Some in the industry would prefer to let cities and counties approve temporary licenses to sell recreational pot to avoid delays while people are allowed to possess marijuana.
“If you don’t fill that vacuum with regulated sales, then people are going to go to the black market,” [Nate Bradley, executive director of the California Cannabis Industry Association] said.
The Legislature will also have to decide whether to reconcile differences between Proposition 64’s regulation of recreational pot and the law approved last year by the Legislature for medical marijuana — or to have two different regulatory schemes.
The state is expected to create a task force to look at which rules to merge.

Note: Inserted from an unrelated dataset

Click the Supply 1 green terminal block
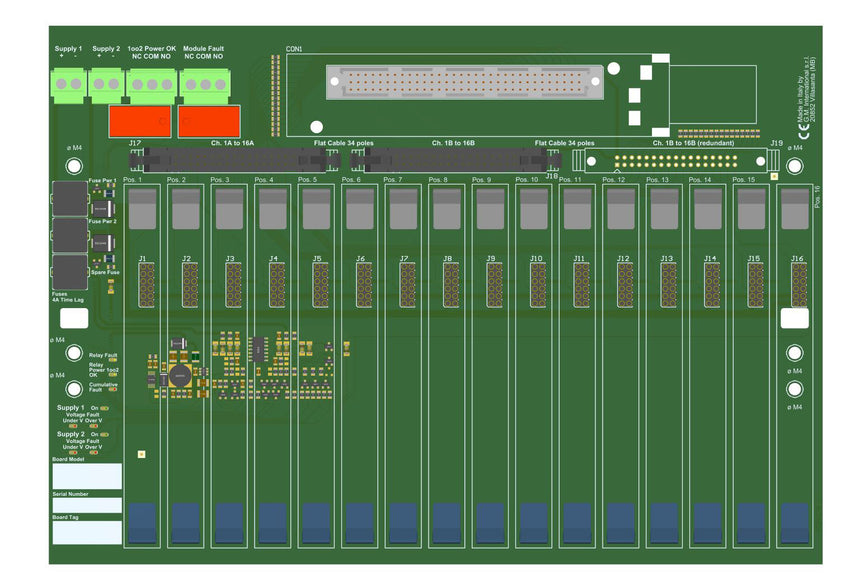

If that sounds a bit confusing, it’s because it is.
As the Cannabist reported right before the election, while the expectation was that voters would approve the measure, “much of the existing cannabis industry is not prepared.”

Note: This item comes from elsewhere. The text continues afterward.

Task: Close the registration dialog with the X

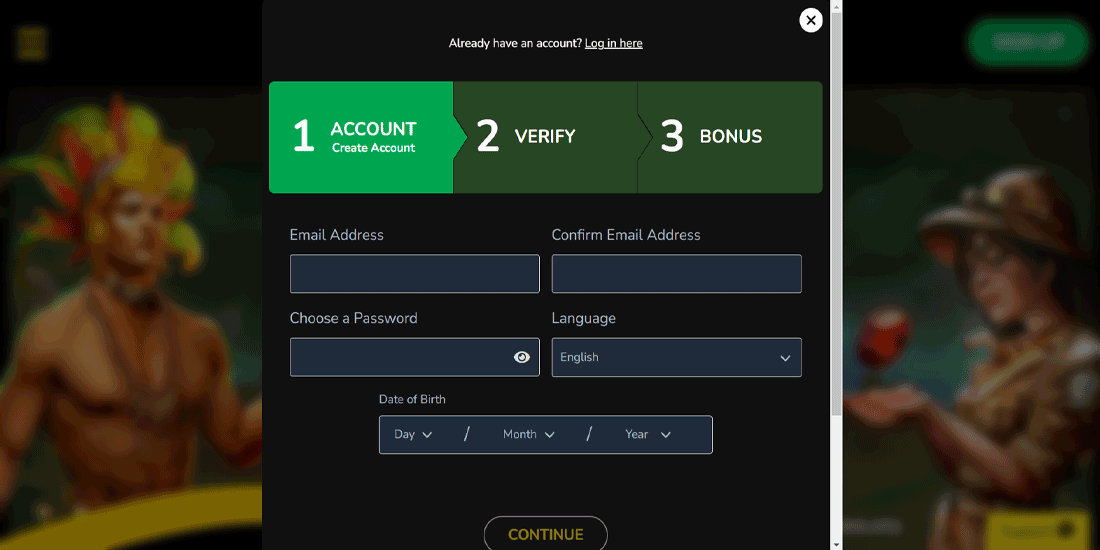Action: coord(811,20)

[T]he lack of a unified industry and entrepreneurs ready to make the death-defying jump from the state’s mammothly unregulated medical pot economy to a regulated adult-use system is one of the biggest issues facing legalization’s most important warfront.
As Joshua Stewart, the politics reporter at the San Diego Union-Tribune. told the Cannabist, “It will be up to various levels of government, either the county or city or whatever’s relevant for that particular area, to decide on how they’re going to license it or possibly outright ban dispensaries and cultivation centers.”
Listen, she cautions: It’s not so much that California’s officials can’t put in rules and laws to regulate the industry, it’s that they are not yet ready to do so.
Here are some regulatory issues she thinks we should think about as Prop 64 passes:
“You have the Department of Consumer Affairs that will be the lead agency for oversight of this adult use, cannabis industry,” she begins. “You have the Department of Public Health that will have jurisdiction over testing and manufacturing. And I will tell you right now that that department has zero bandwidth to do that. And how are they going to develop that?”
Add the Department of Food and Agriculture which will oversee all issues related to cultivation (think: pesticide, energy and water use), and Yee estimates that over a dozen California regulatory agencies will look into the cannabis industry.
Her comments, she suggests, could discomfort those entering the industry. But that’s not her intent. While regulatory issues remain “thorny”, she supports those within the industry.
“I just need to applaud all of you because I don’t know of any other industry that has essentially stepped forward to say, ‘Regulate us,’” she says. “Who does that?”
“And frankly, that’s your selling point. We want to be looked at as legitimate businesses under the guise of the law. We want to be regulated. We know what happens when we’re not regulated. We don’t want a black market. Right? So kudos to you for doing that.”
California citizens legalized recreational marijuana. Great on them but that’s just the beginning.